Last weekend, Saturday Night Live did its inevitable Handmaid's Tale sketch. Four Handmaids meet some bros the war forgot, and when they realize what's happened, a wisp of dude-concern: "You guys should like, fight back." Problem solved, until soldiers show up—with an invite to Tipsy Putt-Putt, after all the torture.
It's a quietly damning portrait of men. (I laughed out loud at the earnest response after a Handmaid explains she can't leave her owner: "Hey... yes, you can.") And SNL couldn't have timed it better. "Faithful" highlights the men in Offred's life: Her lover Luke, her enemy the Commander, and her walking shrug-emoji Nick all get measured and found wanting. ("Ten Ways to Tell How He Feels About You," indeed.)
First—and least—is Luke, the most wanted, a soft-focus reminder of better times who has yet to emerge as compelling. O.T. Fagbenle is an understated actor trying to make Luke a true partner, a flawed person, and a narrative parallel, but he's still getting upstaged by little girls in red coats playing outside. (The way he feels about her: however men used to feel, when women could leave.)
The Commander is the most wanting—both in terms of his appetite and in terms of being a human void. Every possible warning about men can be read in the predatory condescension on his face as he crosses his enormous library to give a women's magazine, as a treat, to a woman who used to edit books.
He chuckles as she drinks in the meager allotment of words and realizes with a stab of horror that she's already forgotten dressing like this: "That look on your face is thanks enough." Heading a theocracy doesn't stop him from wanting the flirtatious routines from before. If Offred wants anything, she has to deliver. And the first time she steps out of line? A warning about what could happen, a reminder of her place.
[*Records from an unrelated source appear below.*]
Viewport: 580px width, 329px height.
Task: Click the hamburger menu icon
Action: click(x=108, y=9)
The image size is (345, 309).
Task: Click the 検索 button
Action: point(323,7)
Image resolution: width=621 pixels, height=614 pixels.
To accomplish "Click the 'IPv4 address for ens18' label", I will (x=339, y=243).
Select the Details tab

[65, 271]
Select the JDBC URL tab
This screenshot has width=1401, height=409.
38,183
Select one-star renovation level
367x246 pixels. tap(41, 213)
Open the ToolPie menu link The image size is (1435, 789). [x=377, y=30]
Credit where credit is due for Joseph Fiennes, who doesn't try to generate any sympathy or self-pity in the Commander. He's those SNL bros, except that his lack of self-awareness is coupled with ambition and religious MRA rhetoric. When he tries to sympathize with Offred about the Before, when no woman was ever good enough, and she grits out "we had choices then," like her teeth are about to crack, he nods back placidly: "Now you have respect. You have protection. You can fulfill your biological destinies in peace."
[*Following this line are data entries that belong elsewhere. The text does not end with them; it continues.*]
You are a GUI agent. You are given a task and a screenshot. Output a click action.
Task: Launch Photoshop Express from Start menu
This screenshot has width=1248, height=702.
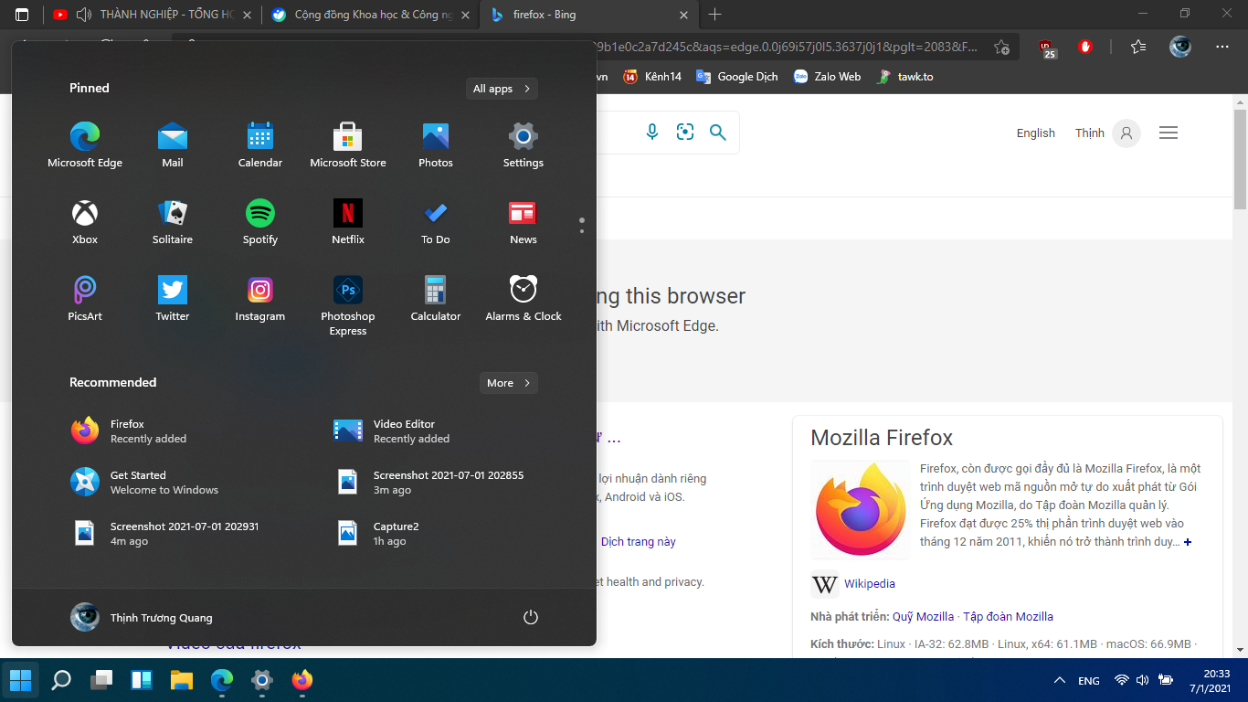click(348, 306)
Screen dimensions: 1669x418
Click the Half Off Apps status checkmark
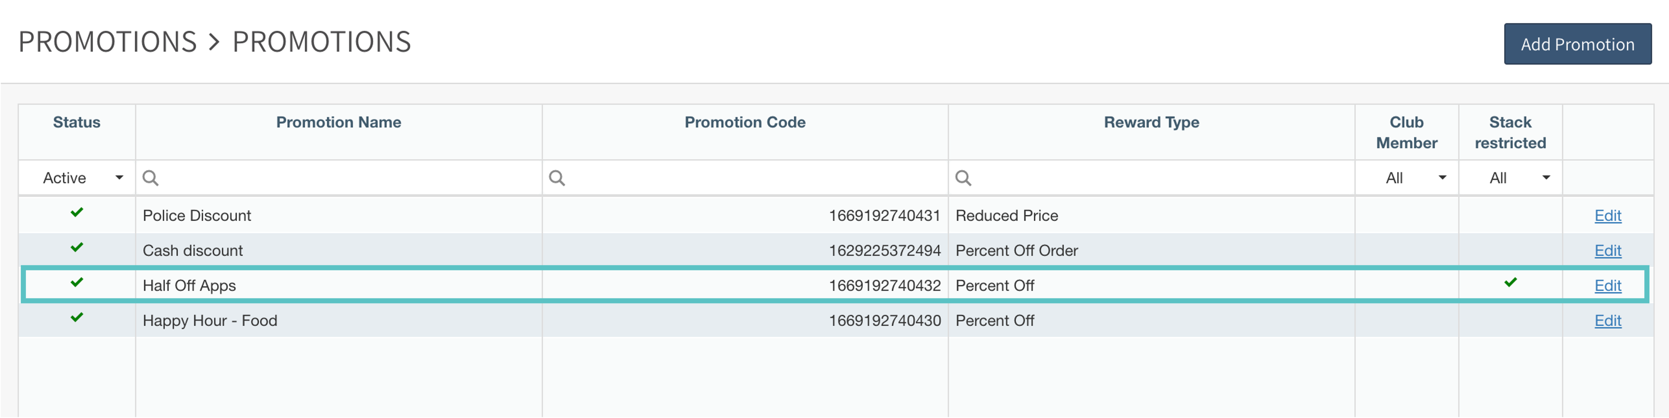click(77, 283)
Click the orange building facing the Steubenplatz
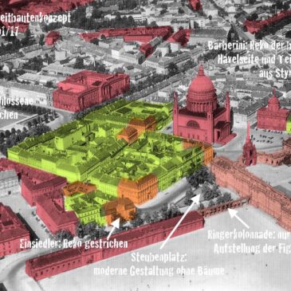The image size is (291, 291). [138, 189]
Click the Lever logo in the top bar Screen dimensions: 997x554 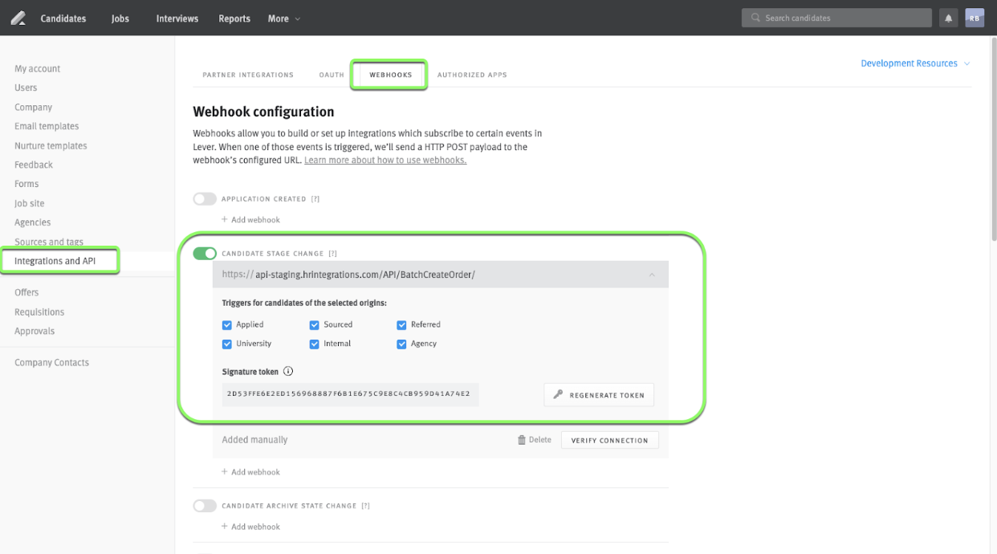(18, 17)
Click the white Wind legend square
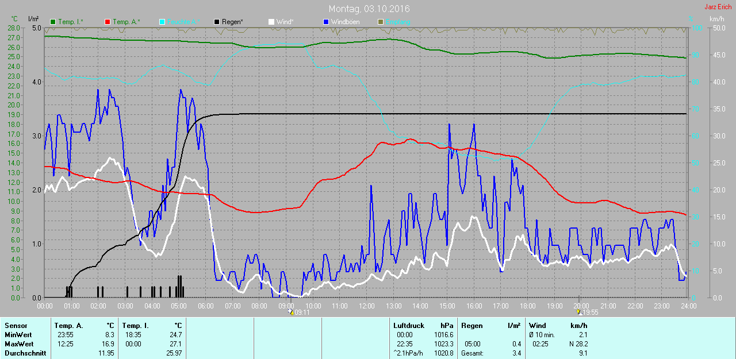Image resolution: width=736 pixels, height=359 pixels. [x=271, y=22]
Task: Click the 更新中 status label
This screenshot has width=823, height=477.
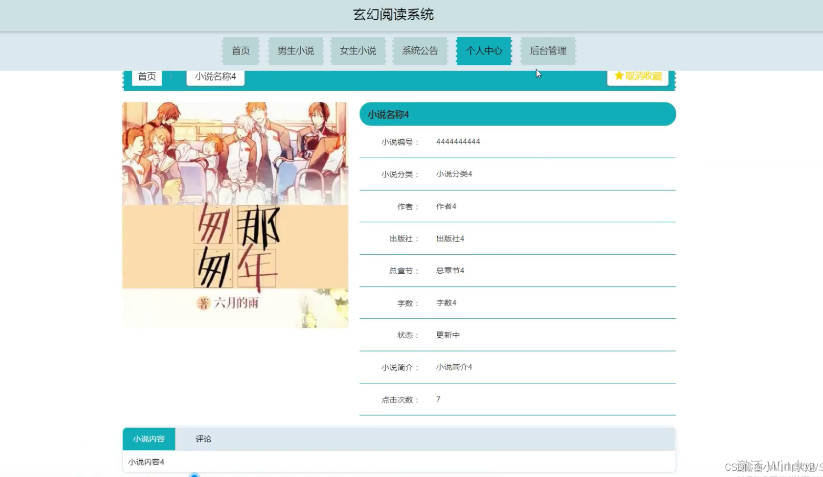Action: pyautogui.click(x=447, y=335)
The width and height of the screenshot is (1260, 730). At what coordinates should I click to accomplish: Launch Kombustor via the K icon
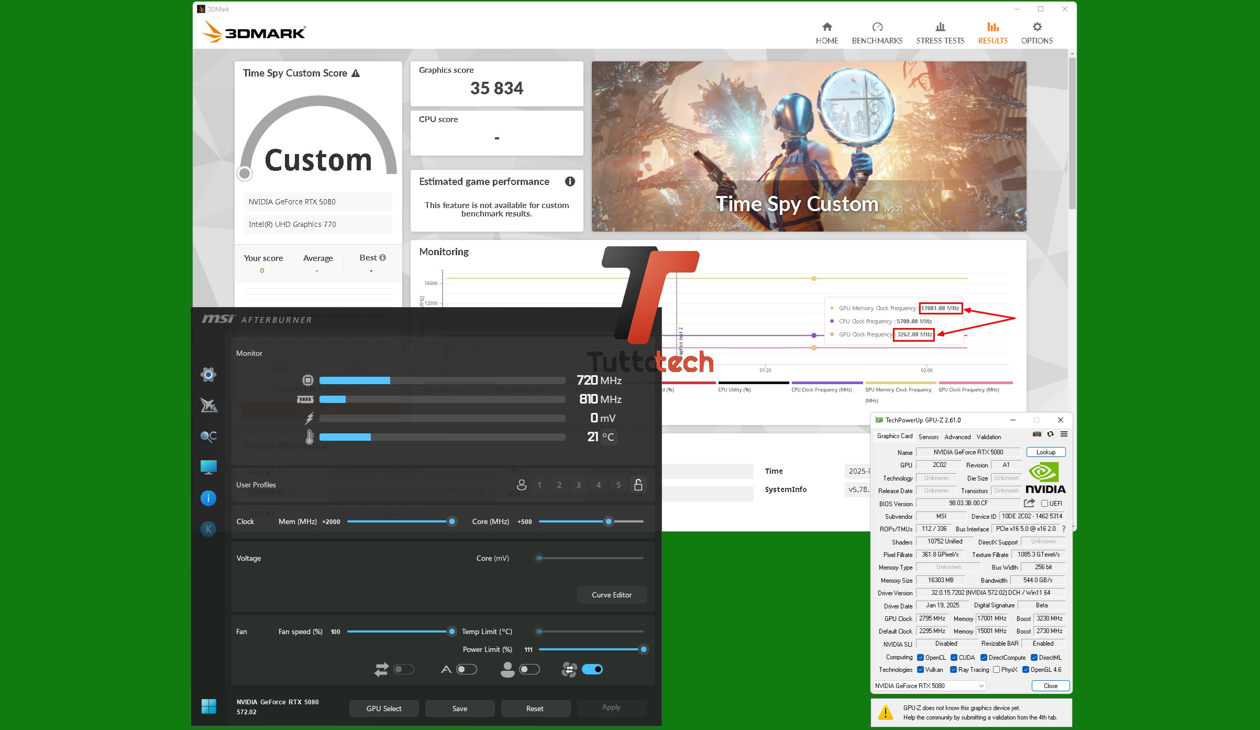pos(208,529)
But of course, he doesn't believe it. The most horrifying, binding, unspoken thing in this series is how so many people partake in and support the Gilead regime while knowing better. (Better never means better for everyone. It always means worse for some.) We see it in the lurch of guilt on Serena Joy's face as Offred agonizes about whether to submit to Nick, and in her furtive glances during that illicit Ceremony as if she can't decide if Offred feeling violated by this would be better or worse. We see it in the collective thrill of Ofglen/Ofsteven driving off, because she can't stand it. And it's in the small-town horror of the new order, where Aunt Lydia is always just around the corner, waiting.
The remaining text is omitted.